- [Directions]:
In which lines of the data does the string "High" appear? Copy every one.

── Exercise input ──

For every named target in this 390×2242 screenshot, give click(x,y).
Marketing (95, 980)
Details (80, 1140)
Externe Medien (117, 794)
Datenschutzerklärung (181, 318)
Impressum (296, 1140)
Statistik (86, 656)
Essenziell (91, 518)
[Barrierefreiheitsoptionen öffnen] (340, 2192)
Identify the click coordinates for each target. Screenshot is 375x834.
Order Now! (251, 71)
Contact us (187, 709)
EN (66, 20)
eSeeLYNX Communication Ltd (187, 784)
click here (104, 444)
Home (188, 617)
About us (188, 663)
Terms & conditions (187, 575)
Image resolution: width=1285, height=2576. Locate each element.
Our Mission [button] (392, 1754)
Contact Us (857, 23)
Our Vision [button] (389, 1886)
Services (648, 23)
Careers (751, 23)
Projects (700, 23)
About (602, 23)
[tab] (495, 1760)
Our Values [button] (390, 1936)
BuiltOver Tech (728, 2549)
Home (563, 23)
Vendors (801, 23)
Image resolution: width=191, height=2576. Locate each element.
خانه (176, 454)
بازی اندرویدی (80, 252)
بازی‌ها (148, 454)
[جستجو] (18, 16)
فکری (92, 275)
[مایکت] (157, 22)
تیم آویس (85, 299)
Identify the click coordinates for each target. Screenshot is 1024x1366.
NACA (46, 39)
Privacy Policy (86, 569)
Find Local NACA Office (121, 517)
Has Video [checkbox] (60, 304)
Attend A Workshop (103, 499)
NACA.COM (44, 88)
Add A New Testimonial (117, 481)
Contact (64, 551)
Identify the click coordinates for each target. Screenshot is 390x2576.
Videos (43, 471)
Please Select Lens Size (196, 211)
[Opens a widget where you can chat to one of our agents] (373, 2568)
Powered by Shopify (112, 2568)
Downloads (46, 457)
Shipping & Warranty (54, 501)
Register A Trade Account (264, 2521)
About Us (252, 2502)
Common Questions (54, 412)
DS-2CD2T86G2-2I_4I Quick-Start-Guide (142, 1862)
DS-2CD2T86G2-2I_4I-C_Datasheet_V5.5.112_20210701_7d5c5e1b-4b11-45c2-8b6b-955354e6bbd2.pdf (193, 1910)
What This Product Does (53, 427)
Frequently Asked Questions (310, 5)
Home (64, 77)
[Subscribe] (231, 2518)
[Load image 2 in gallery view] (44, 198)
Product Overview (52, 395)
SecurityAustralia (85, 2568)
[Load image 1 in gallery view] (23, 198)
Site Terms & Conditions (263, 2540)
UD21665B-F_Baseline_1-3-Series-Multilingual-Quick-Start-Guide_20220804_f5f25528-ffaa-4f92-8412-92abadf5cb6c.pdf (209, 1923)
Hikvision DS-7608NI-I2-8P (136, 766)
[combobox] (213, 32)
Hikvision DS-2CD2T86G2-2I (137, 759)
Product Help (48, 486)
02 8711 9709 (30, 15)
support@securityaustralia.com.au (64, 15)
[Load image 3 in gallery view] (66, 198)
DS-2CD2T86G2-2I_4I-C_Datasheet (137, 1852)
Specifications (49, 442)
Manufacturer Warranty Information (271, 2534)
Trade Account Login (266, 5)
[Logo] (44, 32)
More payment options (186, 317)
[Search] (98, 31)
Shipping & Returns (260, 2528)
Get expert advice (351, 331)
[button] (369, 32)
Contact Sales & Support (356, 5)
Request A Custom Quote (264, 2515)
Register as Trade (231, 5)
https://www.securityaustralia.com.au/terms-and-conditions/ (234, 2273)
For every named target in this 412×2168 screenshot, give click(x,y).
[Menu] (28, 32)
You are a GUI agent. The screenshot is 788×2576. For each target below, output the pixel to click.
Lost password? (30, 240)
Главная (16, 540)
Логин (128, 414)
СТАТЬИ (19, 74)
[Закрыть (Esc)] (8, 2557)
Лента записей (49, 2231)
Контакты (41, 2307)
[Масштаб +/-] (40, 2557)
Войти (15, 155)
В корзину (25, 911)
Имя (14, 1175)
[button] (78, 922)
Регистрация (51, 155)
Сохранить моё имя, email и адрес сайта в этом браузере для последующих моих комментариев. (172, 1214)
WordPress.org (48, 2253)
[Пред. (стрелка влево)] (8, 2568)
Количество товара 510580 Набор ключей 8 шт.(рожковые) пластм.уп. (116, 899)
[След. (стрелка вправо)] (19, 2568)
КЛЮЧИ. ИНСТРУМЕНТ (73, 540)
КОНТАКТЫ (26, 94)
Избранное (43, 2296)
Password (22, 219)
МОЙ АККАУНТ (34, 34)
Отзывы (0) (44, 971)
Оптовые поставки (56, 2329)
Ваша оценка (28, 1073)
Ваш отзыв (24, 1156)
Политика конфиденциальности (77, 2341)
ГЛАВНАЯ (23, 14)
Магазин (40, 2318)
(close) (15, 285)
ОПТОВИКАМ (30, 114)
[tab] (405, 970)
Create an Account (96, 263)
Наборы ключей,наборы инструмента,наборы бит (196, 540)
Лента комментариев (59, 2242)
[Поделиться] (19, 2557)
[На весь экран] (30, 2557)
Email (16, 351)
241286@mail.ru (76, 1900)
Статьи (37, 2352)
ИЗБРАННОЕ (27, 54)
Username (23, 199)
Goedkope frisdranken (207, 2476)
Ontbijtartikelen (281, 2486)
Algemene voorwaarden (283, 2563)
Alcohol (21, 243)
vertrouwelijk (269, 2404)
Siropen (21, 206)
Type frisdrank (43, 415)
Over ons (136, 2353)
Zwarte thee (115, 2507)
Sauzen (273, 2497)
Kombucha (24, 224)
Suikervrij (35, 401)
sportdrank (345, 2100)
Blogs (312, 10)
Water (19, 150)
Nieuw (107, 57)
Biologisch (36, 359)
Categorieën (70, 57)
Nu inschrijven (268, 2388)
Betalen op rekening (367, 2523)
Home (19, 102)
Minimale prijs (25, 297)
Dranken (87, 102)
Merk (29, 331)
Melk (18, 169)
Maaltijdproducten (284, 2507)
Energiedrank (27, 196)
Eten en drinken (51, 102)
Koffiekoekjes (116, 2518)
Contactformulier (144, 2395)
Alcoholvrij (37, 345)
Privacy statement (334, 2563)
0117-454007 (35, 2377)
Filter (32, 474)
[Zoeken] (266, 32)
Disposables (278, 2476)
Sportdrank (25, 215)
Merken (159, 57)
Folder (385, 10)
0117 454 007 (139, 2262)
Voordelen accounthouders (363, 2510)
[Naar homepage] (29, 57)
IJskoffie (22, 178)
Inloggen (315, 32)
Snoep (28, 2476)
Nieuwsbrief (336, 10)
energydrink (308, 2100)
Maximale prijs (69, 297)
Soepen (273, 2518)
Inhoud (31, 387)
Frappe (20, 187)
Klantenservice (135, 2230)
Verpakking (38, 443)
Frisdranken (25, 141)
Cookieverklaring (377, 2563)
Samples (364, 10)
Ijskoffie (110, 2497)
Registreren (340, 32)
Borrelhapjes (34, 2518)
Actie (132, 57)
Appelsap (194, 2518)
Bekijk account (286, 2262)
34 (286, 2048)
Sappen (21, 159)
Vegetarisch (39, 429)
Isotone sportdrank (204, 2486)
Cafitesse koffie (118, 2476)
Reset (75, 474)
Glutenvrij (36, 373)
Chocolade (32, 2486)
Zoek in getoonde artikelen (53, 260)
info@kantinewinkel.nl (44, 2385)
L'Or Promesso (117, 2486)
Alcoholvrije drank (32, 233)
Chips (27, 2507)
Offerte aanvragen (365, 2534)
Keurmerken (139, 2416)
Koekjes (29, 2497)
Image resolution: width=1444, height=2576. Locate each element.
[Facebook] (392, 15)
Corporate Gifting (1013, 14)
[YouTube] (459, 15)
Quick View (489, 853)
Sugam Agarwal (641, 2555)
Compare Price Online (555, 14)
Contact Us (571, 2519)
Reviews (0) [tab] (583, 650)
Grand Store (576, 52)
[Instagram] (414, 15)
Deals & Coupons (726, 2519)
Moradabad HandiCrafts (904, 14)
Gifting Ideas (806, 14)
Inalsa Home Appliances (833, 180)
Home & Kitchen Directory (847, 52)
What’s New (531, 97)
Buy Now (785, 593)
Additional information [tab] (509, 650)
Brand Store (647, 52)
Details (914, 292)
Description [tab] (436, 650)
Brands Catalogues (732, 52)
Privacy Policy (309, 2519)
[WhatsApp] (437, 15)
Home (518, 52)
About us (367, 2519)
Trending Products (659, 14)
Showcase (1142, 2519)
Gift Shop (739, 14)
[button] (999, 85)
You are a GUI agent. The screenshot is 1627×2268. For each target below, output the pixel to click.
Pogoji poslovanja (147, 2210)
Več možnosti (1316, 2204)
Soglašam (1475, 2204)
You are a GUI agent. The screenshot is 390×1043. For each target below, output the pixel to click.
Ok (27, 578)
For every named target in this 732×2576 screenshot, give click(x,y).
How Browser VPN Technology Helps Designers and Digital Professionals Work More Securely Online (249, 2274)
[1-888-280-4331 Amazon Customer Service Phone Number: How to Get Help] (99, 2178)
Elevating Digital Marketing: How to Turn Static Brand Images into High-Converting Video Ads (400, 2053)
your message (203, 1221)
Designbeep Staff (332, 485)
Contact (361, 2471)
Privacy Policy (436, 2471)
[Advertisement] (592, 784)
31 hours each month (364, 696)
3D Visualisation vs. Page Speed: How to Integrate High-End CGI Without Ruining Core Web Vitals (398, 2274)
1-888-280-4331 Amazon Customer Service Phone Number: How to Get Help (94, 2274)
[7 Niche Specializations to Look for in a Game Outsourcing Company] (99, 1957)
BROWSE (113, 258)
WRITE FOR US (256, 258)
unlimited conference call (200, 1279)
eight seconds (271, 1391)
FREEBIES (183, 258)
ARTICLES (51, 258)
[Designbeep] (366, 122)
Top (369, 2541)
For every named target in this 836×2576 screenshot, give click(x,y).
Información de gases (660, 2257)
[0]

───

- [Output]:
Elevating Digital Marketing: How to Turn Static Brand Images into High-Converting Video Ads (400, 2053)
3D Visualisation vs. Page Speed: How to Integrate High-End CGI Without Ruining Core Web Vitals (398, 2274)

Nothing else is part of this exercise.